Der Schottenring, der Prater und das Cafe Kreisky - geografisch und sprachlich bleiben Wanda auf "Niente" weiter im gewohnten Grätzel. Emotional betritt Platte Nummer drei dann aber doch Neuland. Angesiedelt sind diese zwölf Lieder nämlich an den seelischen Grenzübergängen, dort wo sich innere Aggregatszustände ändern. In dieser Grundstimmung versuchen Wanda mit wenigen Worten großen Umwälzungen und Gefühlen beizukommen. Denn wo andere das Jetzt analysieren, um dem Zeitgeist auf die Schliche zu kommen, wollten Wanda immer schon den Moment auskosten. Warum auch intellektuell um das Jetzt kreisen, wenn es im Jetzt so schön sein kann.

Battle of the Bands

Von Bilderbuch, der anderen großen Österreichischen Band der Gegenwart, trennt Wanda Welten. Hier die bunte Dada-Band, die mit ihrem Sound in die Zukunft und über Sprachgrenzen strebt. Dort die erdigen Bauchmusikanten, für die Innovation nicht einmal Anspruch ist. Das mediale Schattenboxen schafft wie schon in der UK-Version in den 1990ern zwischen den Blur-Buben und den Oasis-Rabauken vor allem eins: Aufmerksamkeit. Ein wertvolles Gut, wenn man etwas sagen will oder gar etwas verkaufen möchte.

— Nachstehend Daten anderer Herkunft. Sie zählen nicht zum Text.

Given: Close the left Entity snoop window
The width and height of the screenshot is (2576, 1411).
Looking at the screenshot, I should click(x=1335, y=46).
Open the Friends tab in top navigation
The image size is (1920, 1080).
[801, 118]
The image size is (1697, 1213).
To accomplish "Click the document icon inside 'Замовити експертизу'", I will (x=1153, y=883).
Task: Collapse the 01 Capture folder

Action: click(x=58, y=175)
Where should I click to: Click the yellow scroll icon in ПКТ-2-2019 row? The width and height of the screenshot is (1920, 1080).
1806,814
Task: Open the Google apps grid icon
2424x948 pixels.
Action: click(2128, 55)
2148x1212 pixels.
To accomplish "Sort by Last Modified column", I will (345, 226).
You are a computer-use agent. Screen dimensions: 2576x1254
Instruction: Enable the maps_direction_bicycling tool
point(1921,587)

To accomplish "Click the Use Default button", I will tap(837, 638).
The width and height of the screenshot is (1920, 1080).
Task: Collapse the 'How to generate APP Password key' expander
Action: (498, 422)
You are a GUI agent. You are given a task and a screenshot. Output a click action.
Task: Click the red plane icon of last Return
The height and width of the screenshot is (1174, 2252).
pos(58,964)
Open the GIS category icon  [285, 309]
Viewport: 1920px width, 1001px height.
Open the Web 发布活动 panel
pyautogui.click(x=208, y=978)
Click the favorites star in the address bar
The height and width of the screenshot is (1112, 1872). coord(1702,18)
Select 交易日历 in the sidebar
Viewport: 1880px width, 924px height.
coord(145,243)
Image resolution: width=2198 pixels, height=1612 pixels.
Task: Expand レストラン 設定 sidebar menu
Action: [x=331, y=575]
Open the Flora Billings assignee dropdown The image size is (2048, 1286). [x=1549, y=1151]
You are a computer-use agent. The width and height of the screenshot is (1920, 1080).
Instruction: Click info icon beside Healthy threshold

Im Ö1-Interview zur Veröffentlichung von "Magic Life" meinte Bilderbuch-Sänger Maurice Ernst über Bands wie Seiler & Speer, Granada oder eben auch Wanda, diese seien "Opfer" eines reaktionären gesellschaftlichen Moments.

"Man könnte noch mehr Mundart machen ..." - Maurice Ernst

Eine Kritik, die Marco Michael Wanda heute als "blödsinniges Gequatsche" und "pseudosoziologisch" abtut. Der Sänger wirkt perplex. Sein Ratschlag an den Bilderbuch-Frontmann: "Einfach ein bisschen weniger kiffen, den Joint aus der Papp’n nehmen und etwas klarer denken." Nicht nur im Hip-Hop wird also gedisst.

"Blödsinniges Gequatsche" - Marco Michael Wanda

Club der quicklebendigen Dichter

Ein gemeinsamer Nenner, der die beiden verbindet, ist die Lust am Spielen mit der Sprache. Für Marco Michael Wanda zeichnet diese typisch österreichische Eigenschaft die aktuelle Pop-Bewegung aus, die er nicht primär als musikalische sieht. "Ich glaube im Kern ist diese ganze neue Bewegung eine literarische", sagt Wanda. "Damit hat sie viel mit den italienischen Cantautori gemein, wo ja auch eher die Symbiose von Musik und Text in den Vordergrund gestellt wird als die Lust nach Innovation." Statt ausgeklügelter Sound-Basteleien geht es Wanda also auch auf "Niente" zuallererst um die geschmeidige Vereinigung von Wort und Melodie. Dieser Band Innovationsverweigerung vorzuwerfen, geht also sowohl am Selbstverständnis wie auch am Thema vorbei.

"Die Geschichte eines Lebens"

"'Amore' erzählt eine Geschichte, 'Bussi' erzählt eine Geschichte und 'Niente' erzählt auch eine Geschichte", erklärt Marco Michael Wanda. "Aber irgendwie erzählen sie alle dieselbe Geschichte, die Geschichte eines Lebens, oder eine Perspektive auf dieses. Mehr nicht." Lieder also, die ein Leben begleiten, untermalen und episodisch vertonen. Zugestellt als bodenständige Hausmannskost und nicht als experimentelle Gourmethäppchen. Immer noch typisch Wanda, aber eindeutig mehr verschlafener Sonntagnachmittag als schnapsgetränkte Samstagnacht.